What you will do:
In the records that follow, find each line with the word "clock" and copy it.

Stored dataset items
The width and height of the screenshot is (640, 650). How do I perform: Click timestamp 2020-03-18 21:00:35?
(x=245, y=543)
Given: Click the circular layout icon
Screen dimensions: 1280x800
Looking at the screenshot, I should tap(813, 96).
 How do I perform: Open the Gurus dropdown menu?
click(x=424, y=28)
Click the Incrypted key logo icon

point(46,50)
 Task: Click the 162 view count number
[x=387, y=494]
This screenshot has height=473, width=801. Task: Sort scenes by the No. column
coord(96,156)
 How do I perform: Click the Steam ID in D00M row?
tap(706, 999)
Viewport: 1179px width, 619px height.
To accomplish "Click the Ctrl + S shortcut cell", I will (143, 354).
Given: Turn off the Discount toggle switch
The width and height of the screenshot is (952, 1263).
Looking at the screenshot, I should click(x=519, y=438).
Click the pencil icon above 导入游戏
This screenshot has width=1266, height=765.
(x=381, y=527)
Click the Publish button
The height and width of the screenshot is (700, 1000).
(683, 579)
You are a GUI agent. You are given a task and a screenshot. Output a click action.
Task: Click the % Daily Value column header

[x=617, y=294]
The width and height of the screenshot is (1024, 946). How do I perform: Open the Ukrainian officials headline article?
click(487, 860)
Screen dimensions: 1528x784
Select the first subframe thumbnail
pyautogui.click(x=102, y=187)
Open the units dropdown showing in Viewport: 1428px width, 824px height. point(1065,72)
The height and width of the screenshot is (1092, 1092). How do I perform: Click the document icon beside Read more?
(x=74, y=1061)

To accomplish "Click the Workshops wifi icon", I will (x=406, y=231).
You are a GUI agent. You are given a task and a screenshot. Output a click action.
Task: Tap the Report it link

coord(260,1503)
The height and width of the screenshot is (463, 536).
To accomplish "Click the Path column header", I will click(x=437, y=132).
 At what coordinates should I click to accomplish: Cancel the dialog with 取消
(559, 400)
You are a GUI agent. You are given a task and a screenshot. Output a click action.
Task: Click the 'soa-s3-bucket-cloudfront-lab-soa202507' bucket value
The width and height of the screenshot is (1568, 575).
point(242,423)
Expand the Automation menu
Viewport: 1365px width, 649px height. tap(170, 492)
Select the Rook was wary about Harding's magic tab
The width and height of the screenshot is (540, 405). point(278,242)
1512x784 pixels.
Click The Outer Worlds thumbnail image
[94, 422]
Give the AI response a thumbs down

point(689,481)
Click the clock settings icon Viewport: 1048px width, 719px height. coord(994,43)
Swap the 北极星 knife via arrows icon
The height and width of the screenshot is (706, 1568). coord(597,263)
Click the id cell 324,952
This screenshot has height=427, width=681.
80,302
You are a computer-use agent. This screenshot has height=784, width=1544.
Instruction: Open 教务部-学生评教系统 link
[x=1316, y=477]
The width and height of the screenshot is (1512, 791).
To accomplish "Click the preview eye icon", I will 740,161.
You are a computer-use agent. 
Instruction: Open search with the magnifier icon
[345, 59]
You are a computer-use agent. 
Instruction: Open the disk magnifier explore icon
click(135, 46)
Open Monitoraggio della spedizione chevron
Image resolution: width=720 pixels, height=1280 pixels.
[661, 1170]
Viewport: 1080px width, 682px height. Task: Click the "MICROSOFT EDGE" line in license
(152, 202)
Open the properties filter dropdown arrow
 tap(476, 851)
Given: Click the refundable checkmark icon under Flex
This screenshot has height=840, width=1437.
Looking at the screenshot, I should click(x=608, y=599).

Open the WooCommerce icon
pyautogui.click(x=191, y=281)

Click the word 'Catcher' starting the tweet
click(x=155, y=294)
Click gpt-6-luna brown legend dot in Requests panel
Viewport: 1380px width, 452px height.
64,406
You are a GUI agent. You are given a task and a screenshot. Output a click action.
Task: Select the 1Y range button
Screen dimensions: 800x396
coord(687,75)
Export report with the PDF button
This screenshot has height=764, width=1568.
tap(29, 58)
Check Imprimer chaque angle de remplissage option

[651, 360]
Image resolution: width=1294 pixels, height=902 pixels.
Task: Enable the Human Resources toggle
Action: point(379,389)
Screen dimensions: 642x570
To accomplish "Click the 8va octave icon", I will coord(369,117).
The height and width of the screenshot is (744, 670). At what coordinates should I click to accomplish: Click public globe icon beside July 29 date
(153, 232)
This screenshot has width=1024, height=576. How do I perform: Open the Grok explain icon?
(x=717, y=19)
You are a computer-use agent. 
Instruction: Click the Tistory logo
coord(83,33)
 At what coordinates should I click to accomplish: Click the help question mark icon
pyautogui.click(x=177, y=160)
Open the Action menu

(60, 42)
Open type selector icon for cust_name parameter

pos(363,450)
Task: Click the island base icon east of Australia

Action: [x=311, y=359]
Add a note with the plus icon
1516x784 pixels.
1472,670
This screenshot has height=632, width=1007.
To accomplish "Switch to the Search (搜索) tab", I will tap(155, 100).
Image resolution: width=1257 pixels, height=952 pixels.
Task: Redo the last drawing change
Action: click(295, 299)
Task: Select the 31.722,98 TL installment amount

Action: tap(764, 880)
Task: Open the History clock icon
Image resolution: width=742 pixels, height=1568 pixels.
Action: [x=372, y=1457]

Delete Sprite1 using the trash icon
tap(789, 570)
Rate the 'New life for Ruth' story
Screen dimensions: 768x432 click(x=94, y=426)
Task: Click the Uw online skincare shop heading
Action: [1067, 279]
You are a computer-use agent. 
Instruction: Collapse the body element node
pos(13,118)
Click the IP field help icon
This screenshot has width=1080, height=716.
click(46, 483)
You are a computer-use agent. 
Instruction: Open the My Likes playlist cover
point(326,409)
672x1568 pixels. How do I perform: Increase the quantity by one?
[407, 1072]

Response area:
Click the clock settings icon Viewport: 1048px width, 719px height. coord(994,43)
Task: Open the History clock icon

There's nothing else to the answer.